Querem experimentar?
terça-feira, 6 de abril de 2010
Ainda os dinheiros do Fundo Petrolífero
Bele, Drª Emília?
Foto a partir de http://jn.sapo.pt/multimedia/infografia.aspx?content_id=1181253
segunda-feira, 5 de abril de 2010
Ainda a propósito das declarações de Jeff Sachs
Será que tomou consciência, por exemplo, das dificuldades de execução orçamental? E será que existe capacidade para gastar anualmente muito mais do que está a ser gasto sem desperdício significativo de recursos? E quais as consequências de uma eventual "explosão" de gastos públicos sobre o resto da economia, nomeadamente em termos de inflação e de (ainda maior) desequilíbrio na balança comercial?
Alguma moderação nas palavras teria sido (muito) bem vinda...
E a propósito: sabendo-se que o Primeiro-Ministro está a elaborar as linhas de força do plano de desenvolvimento para os próximos 20 anos, será que quem convidou Sachs (não sei quem foi) não teve como objectivo (encapotado?!...) enviar "recados" ao PM e ao governo?
Na passagem fulgurante de Jeff Sachs pelo país é curioso que nada tenho sido dito sobre um sector que considero fundamental e que, no curto-médio prazo, pode dinamizar mais a produção nacional --- e não a da Indonésia... --- do que alguns dos investimentos de que Sachs falou: o da habitação e do saneamento básico no contexto de um verdadeiro reordenamento do território --- particularmente em cidades como Dili e Baucau mas também em algumas outras capitais de distrito (Maliana, Aileu, Lospalos e Suai só para citar algumas).
É sabido que o sector da habitação --- para quando uma política habitacional "casada" com uma política de reordenamento do território e de saneamento básico naquelas duas cidades, pelo menos? --- é dos que têm uma menor componente importada e que geram mais emprego quer na fase de construção quer na de decoração (mobiliário, etc). É também um sector que pode dar trabalho a muitas pequenas e médias empresas de timorenses, assim ajudando o empresariado nacional a "crescer", melhorando tecnica e financeiramente.

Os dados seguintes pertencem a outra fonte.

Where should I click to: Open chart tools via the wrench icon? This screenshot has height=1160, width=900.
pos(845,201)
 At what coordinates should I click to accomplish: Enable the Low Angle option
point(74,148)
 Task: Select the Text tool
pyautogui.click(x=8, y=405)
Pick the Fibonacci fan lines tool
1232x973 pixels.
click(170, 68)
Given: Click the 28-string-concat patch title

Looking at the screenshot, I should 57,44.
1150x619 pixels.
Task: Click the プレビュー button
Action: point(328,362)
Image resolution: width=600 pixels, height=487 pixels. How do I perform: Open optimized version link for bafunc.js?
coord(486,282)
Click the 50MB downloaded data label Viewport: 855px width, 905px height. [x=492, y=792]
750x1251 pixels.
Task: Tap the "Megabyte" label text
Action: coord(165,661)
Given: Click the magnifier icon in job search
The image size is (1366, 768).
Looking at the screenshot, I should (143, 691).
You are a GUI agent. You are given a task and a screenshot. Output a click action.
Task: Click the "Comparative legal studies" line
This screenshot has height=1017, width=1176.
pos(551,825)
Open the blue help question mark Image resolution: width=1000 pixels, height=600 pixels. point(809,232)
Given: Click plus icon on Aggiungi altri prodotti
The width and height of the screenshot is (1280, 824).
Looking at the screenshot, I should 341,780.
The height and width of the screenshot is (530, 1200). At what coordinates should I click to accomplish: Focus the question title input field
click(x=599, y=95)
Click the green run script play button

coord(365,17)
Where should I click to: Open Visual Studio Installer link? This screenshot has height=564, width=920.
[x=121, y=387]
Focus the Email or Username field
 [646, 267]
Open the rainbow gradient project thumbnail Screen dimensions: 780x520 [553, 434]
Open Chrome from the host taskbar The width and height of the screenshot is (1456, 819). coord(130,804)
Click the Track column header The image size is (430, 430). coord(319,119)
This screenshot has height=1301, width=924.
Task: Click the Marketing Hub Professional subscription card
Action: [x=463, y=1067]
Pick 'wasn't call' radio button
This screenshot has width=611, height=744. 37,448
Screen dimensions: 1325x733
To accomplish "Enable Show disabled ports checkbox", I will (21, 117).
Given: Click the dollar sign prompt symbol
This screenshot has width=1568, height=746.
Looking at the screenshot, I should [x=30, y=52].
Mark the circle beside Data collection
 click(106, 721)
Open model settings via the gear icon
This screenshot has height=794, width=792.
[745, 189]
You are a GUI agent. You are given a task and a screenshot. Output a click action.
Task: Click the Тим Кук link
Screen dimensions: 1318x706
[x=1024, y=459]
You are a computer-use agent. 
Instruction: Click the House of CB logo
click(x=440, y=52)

Fundamental para evitar que tudo fique entregue a uma série de "patos bravos" que repliquem no país o que se fez em Portugal com as famosas "casas tipo maison com janelas tipo fenêtre" e forradas por fora com azulejos de casa de banho --- cujo equivalente em Dili é o uso do verdinho e do amarelinho nas pinturas exteriores de que nem o gradeamento do palãcio presidencial escapou... --- é que sejam organizados gabinetes de arquitectura que definam alguns tipos-padrão de habitações cujos planos deverão ser disponibilizados gratuitamente. Tais gabinetes terão, muito provavelmente, de ser inicialmente assessorados por técnicos estrangeiros.
Para garantir que a contrução segue mínimos de qualidade o Estado poderá dar alguns incentivos, nomeadamente encarregando-se do financiamento de parte das despesas de ordenamento do espaço a construir (arruamentos, esgotos, etc).
Porque esperam?
quinta-feira, 1 de abril de 2010
Fundo Petrolífero de Timor Leste: cerca de 5750 milhões/USDS
Destes, quase 20% estão sob administração do BIS-Bank of International Settelements [Banco de Pagamentos Internacionais], uma instituição financeira internacional que assinou a meio do ano passado um contrato de gestão com a ABP.
No cumprimento do que são as normas orientadoras constantes da Lei do Fundo Petrolífero (que poderá/deverá vir a ser revista este ano, passados 5 anos da sua publicação), o BIS tem autorização (e usou-a) para aplicar uma parte (menor) dos recursos sob sua administração em títulos denominados em outras moedas que não o dólar norte-americano --- ao contrário da ABP que tem no seu "portfolio" apenas títulos do Tesouro dos Estados Unidos.